A friend of mine hates being on her own. She’ll phone someone, go out of her way to meet up or chat to people online if she ever finds herself alone. ‘It’s a default now,’ she said. If that’s what she wants, or needs, then that’s her choice, I thought. But I hope she didn’t see my face. Because it was grimacing.
Being alone is underrated. I reckon Al Green was only so tired of it because he was focusing on the fact he’d been dumped, not the fact he had brilliant freedom. When I searched for photos to accompany this post, all that came up were arty shots of teens, gazing at the floor. It made me wanna tell them, you guys, you don’t even know how awesome being alone can be! And also, sepia doesn’t automatically make everything look sad! So I chose this dog who clearly had a dope time, instead.

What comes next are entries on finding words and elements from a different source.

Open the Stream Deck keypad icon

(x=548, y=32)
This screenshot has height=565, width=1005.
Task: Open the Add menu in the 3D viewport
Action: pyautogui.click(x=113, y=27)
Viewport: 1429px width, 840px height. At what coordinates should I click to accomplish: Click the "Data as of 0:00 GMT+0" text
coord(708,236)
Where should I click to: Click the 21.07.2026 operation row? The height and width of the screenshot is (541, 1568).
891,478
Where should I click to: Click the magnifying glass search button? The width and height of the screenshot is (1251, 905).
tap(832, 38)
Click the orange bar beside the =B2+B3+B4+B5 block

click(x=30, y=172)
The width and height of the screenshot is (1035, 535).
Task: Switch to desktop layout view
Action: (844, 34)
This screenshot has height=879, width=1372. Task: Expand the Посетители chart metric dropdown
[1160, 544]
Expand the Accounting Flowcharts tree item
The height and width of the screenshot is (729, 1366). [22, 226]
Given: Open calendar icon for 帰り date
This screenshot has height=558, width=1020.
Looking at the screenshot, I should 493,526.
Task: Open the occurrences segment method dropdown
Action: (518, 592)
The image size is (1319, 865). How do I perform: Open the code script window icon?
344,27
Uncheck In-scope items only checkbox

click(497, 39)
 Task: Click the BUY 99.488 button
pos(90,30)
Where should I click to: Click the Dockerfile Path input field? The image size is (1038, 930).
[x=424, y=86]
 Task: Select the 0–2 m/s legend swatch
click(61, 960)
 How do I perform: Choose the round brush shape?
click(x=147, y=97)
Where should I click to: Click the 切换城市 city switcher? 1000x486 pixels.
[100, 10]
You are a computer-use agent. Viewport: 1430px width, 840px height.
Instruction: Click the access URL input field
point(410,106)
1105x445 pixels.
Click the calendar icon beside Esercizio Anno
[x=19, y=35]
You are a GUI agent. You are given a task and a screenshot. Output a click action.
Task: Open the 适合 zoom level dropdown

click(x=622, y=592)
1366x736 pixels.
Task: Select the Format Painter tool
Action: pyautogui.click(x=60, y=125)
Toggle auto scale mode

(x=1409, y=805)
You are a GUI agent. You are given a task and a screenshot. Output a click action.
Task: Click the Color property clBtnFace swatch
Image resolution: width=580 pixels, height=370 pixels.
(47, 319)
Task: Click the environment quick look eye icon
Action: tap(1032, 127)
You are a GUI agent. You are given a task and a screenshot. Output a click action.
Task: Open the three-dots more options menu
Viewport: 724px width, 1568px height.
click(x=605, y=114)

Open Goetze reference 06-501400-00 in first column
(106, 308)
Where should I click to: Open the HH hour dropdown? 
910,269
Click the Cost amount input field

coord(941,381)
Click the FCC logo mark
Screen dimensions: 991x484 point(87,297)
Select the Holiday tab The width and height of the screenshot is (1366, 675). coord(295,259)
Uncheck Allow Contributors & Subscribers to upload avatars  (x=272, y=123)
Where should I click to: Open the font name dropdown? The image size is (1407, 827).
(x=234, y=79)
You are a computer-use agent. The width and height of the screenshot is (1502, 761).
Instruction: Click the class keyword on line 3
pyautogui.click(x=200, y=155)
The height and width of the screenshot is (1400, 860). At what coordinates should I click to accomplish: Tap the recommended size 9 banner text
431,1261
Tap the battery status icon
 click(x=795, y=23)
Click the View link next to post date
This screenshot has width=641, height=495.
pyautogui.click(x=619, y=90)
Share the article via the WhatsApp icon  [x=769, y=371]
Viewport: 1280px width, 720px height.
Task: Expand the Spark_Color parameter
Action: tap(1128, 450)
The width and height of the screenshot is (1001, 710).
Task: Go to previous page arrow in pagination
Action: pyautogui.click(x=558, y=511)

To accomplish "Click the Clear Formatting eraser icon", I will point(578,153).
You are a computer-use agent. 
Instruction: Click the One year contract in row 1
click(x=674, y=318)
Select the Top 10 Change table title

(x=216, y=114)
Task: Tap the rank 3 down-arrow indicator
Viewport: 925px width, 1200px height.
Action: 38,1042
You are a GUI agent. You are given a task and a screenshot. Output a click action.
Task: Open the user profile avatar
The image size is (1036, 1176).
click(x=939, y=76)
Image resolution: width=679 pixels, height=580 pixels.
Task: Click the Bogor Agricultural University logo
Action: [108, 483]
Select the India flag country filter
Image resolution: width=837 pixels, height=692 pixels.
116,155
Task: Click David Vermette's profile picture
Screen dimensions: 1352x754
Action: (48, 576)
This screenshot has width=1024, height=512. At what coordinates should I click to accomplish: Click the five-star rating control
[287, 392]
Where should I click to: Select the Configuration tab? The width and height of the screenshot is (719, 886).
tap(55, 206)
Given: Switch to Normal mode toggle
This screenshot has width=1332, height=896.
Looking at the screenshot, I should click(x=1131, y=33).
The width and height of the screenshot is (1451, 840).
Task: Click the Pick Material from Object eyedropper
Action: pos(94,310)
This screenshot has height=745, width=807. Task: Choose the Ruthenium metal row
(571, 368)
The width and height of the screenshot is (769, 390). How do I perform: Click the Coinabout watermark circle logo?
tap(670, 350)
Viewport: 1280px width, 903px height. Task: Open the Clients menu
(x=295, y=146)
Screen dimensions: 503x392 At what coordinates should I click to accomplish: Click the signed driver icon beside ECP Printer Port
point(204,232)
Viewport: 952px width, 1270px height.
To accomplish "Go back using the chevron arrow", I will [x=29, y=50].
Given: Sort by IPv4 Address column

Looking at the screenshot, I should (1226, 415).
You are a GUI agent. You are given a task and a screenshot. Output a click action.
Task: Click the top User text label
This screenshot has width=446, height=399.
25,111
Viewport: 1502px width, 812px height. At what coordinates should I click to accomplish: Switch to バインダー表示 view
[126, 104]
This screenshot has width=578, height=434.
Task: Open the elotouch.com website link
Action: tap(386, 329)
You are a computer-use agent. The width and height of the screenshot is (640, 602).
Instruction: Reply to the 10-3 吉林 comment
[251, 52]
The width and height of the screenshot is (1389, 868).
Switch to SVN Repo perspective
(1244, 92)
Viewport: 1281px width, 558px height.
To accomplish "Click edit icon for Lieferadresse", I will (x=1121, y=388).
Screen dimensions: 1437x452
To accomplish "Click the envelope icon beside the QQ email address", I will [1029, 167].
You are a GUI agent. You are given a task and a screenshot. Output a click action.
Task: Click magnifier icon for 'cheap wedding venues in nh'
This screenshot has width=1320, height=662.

The joy in being alone comes from the fact you can do what you like without people or things bothering you. You may even come to delight in completing compulsory functions, such as thinking and breathing. They can be mad fun. I live with my boyfriend and two cats (all three of whom I enjoy very much), but I couldn’t do that if I didn’t spend time away from them, too.
Only, it’s not just feline distractors and my boyfriend’s confusing (boring) work-talk that I need to escape now. It’s the burgeoning intensity of modern-life suffocation, too. The new notifications, tube space invaders, frequently changed talking points that you feel like you have to keep up with. We are being asphyxiated by life stuff.
Yes, you can turn your phone off, not go online, avoid public transport. But there will still be the colleague who speaks to you about work when you’ve got your headphones in, eating lunch. There will still be the invention of apps such as Cuddlr (a thing). We are constantly being swarmed by something or someone.
But it needs to stop, for the development of our brains if nothing else. Recent studies show that when we’re alone (genuinely alone. Not on Facebook Messenger. Yes, I see you there in the sidebar), we develop memories more effectively and don’t waste the time thinking about what anyone else is thinking. Ironically, spending time alone makes us feel less closed off from others, and helps us become better at socialising.
My friend still hates being alone. She’d rather be bombarded with messages, updates, conversations, than not. Even on holiday. Each to their own. Although for me, ‘own’ is the operative word. As in, on my own. Leave me there. Thanks.